Although Hispanic women are not diagnosed with breast cancer as often as Caucasian women, the disease tends to be diagnosed late in Hispanic Women. Biology professor Dr. Jason Bush, who has a Ph.D. in experimental medicine, is examining the link between breast cancer and pesticides. He is also researching predisposing factors for pancreatic cancer.
“Anything we can do to engage the underserved minority populations, principally the Hispanic population in Fresno and Hispanic farm workers, is something we’re actively involved with,” added Bush.
Bush is trying to reach out to Latina farmworkers becausecancer health disparities are present in the local Hispanic population. Fresno County is now over 50 percent Hispanic. Ovarian, breast and prostate cancer are common cancers that are being studied for drug resistance. Many people who have been diagnosed with one of these three relatively common cancers are still living five years from the date of diagnosis.
However, pancreatic cancer requires further study because it often is diagnosed late and has only a five-year survival rate of about 5 percent. This especially deadly cancer is what took the life of Apple co-founder Steve Jobs.
Bush is examining preliminary biomarkers, a technique which could inform an individual who is predisposed to pancreatic cancer.
“One of the things that happens when people get treated with chemotherapy is that if for whatever reason, all the cancer has not been killed. Those cancer cells that have survived tend to be resistant.,” Bush said. “If you treat that person down the road the same way, that cancer is not going to die. It is going to require some other kind of treatment. We call that a multi-drug resistant phenotype.”

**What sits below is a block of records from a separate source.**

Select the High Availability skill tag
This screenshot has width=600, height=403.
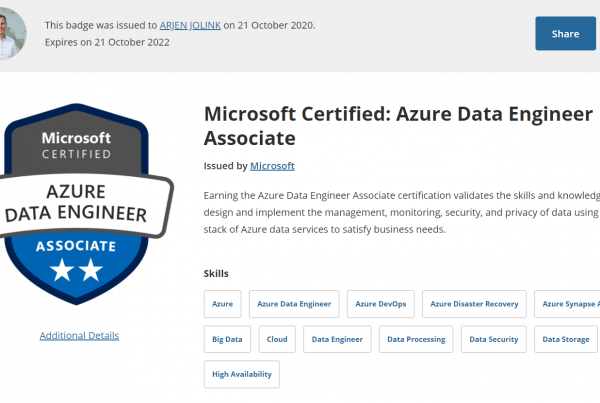241,374
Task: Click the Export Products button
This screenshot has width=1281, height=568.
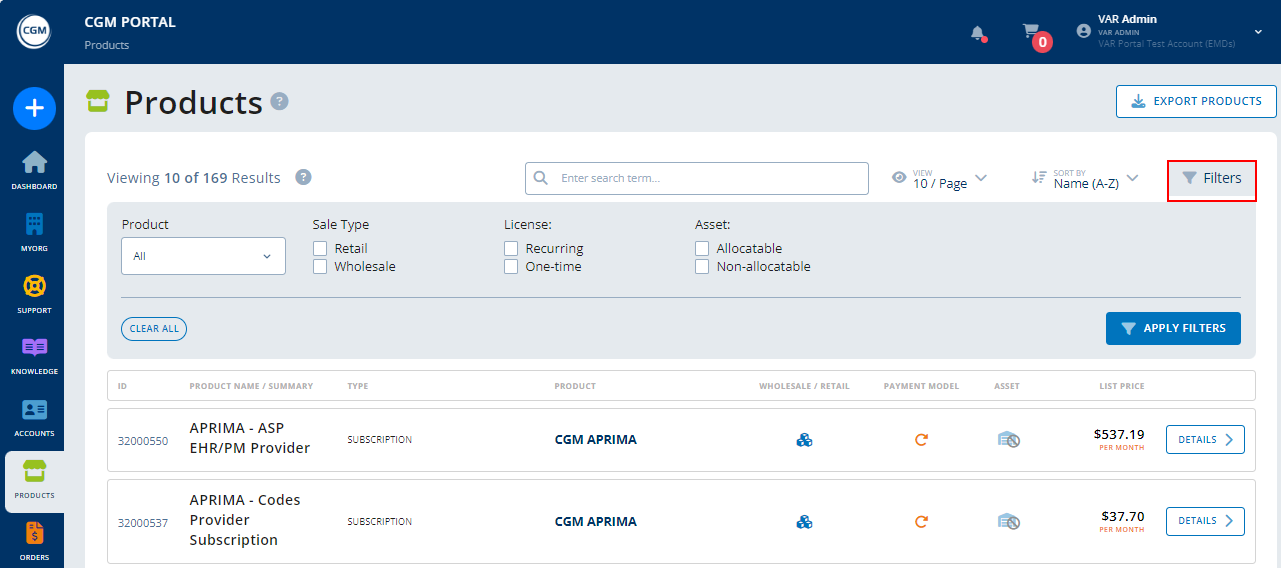Action: pyautogui.click(x=1196, y=101)
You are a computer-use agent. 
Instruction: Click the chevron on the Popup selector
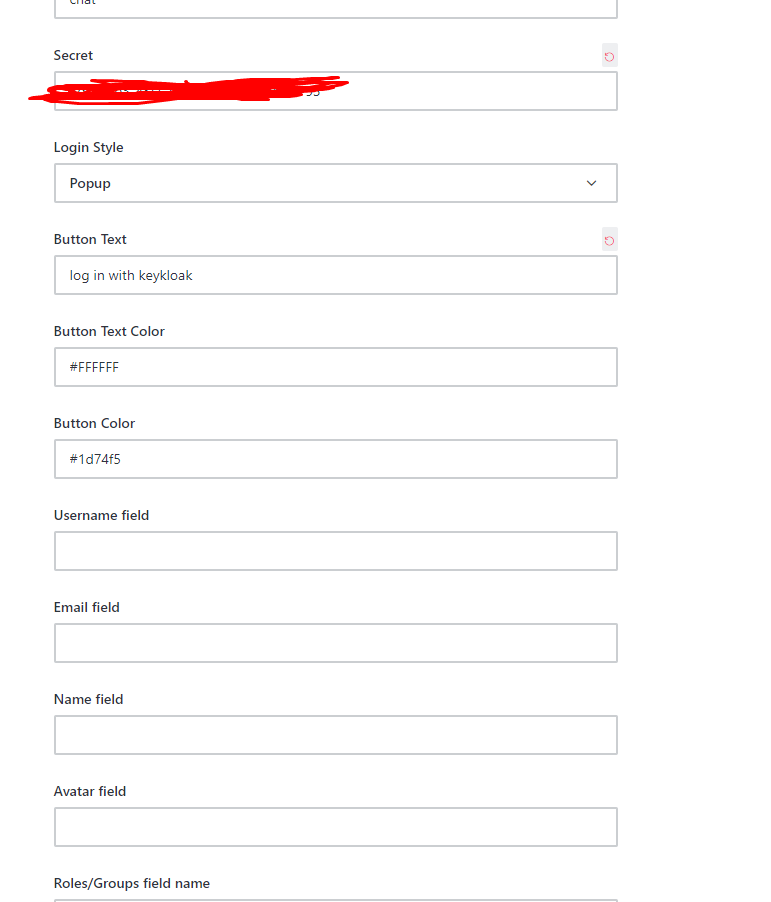pyautogui.click(x=591, y=183)
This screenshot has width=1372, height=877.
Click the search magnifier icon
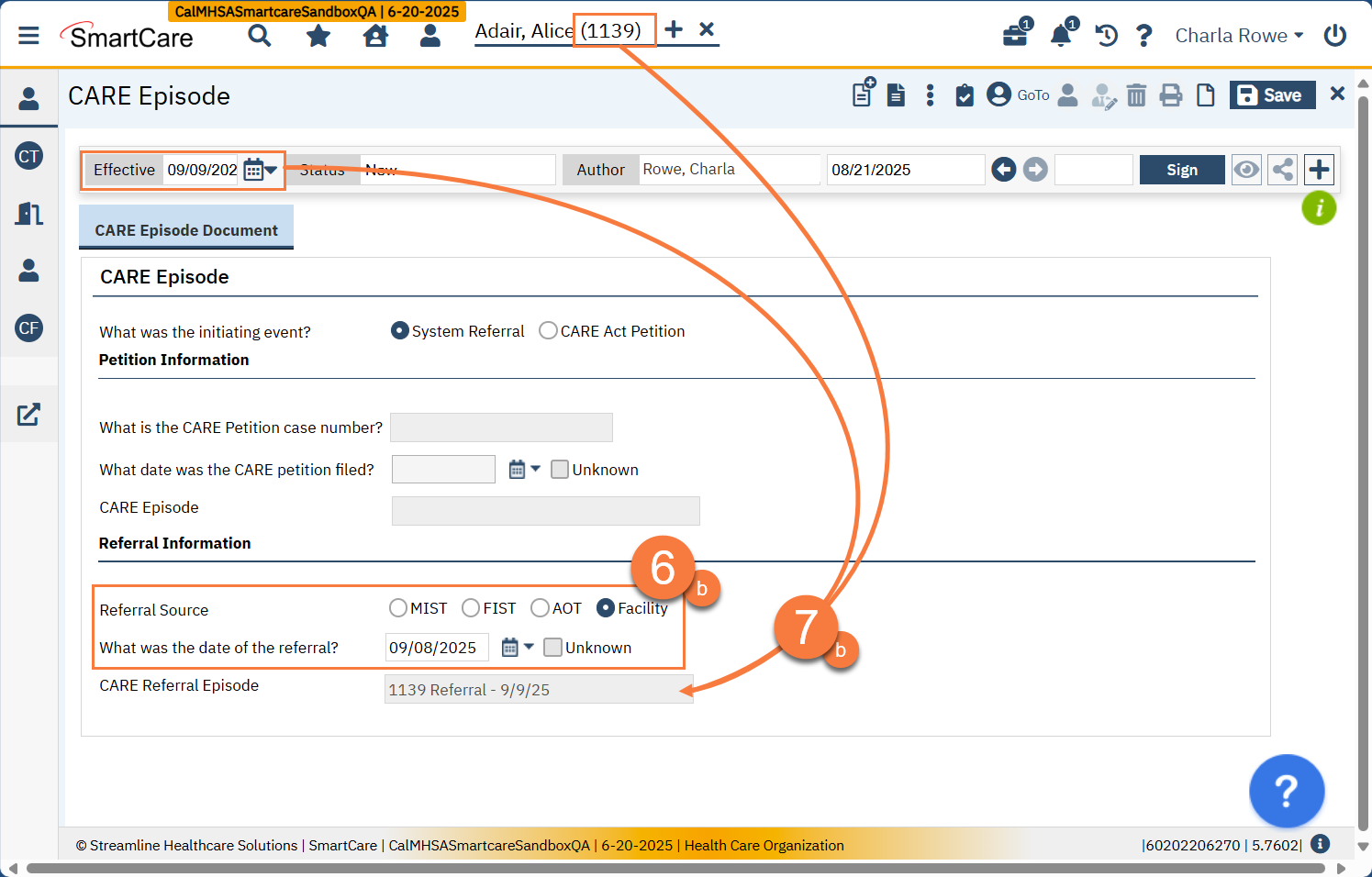[260, 36]
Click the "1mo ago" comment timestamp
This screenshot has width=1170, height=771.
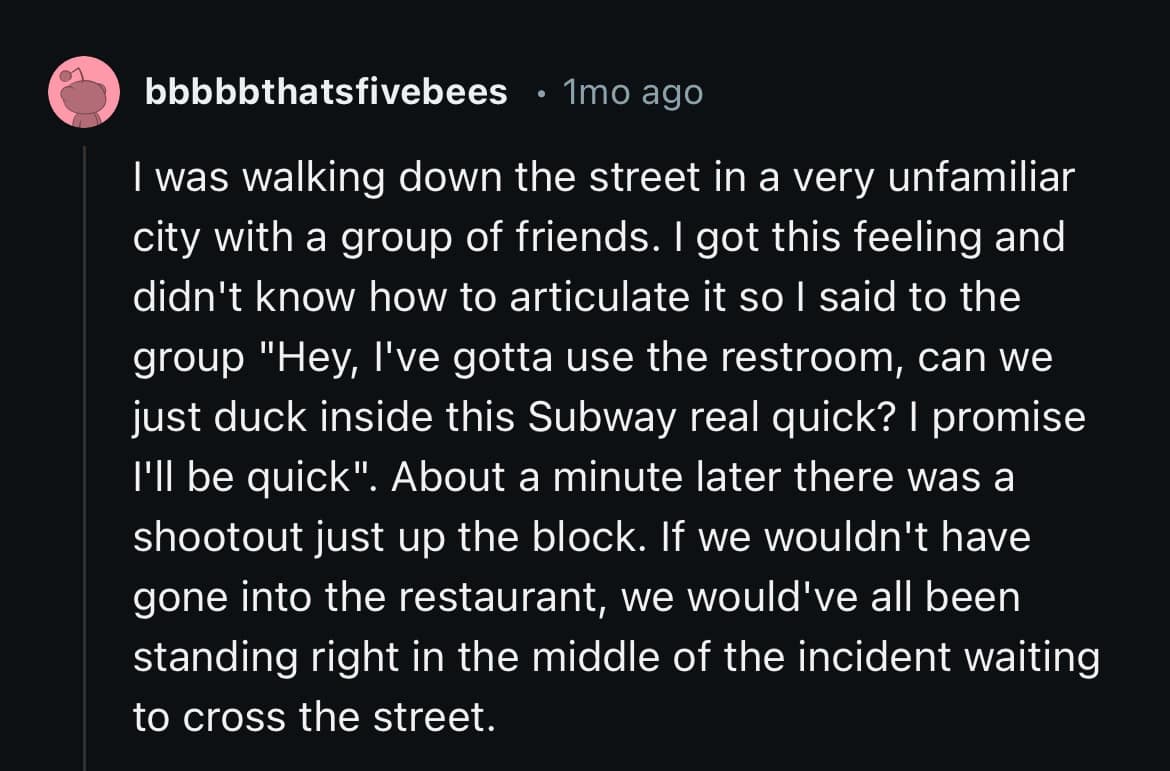tap(633, 93)
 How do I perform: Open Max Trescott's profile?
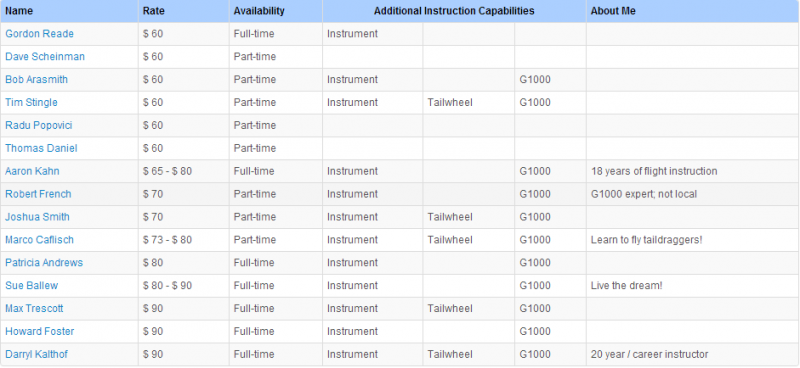(x=34, y=309)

People are not treated for cancer in Bush’s lab. Instead, a deeper understanding of the basic mechanisms is being sought. This understanding would be of what is going on at levels which can only be seen under a microscope.
“Cancer research is about what is going on at the cellular level, because that’s what cancer is. It’s a disease of your genes, your DNA and thus the cell that DNA is in. So you have to understand the basic mechanisms, what is going on within that cancer cell,” Bush said.
Malika Sahni is working on a part of the project involving metabolites and examining the different functions of genes.
“We have different projects going on…everything centers around tissue culture,” Sahni said.
Biology master’s degree student Kathryn Patterson is treating cultures with pesticides and exposing them to low-oxygen environments. She is also doing extractions of DNA and RNA to examine functional changes that occur when the genetic material is exposed to certain chemicals.
“Most of what we are doing is about pesticides that are causing cancer. We’re looking at a lot of interactions,” Patterson said.
Metastasis (spreading of cancer cells) is also being examined in Bush’s lab. Bone and breast cancer cells are being exposed to a drug known as Zometa, which is used to treat bone cancer pain in order to study its effects.
“We have looked at proteomics and are seeing what cells cause breast cancer cells to metastasize to the bone,” biology master’s degree student Cynthia Contreras said.
Funded by the National Cancer Institute, Susan G. Komen and the Keep A Breast Foundation, Bush is also investigating cancer and stem cells. An effort is being made to understand the effects of low-dose radiation on these cells.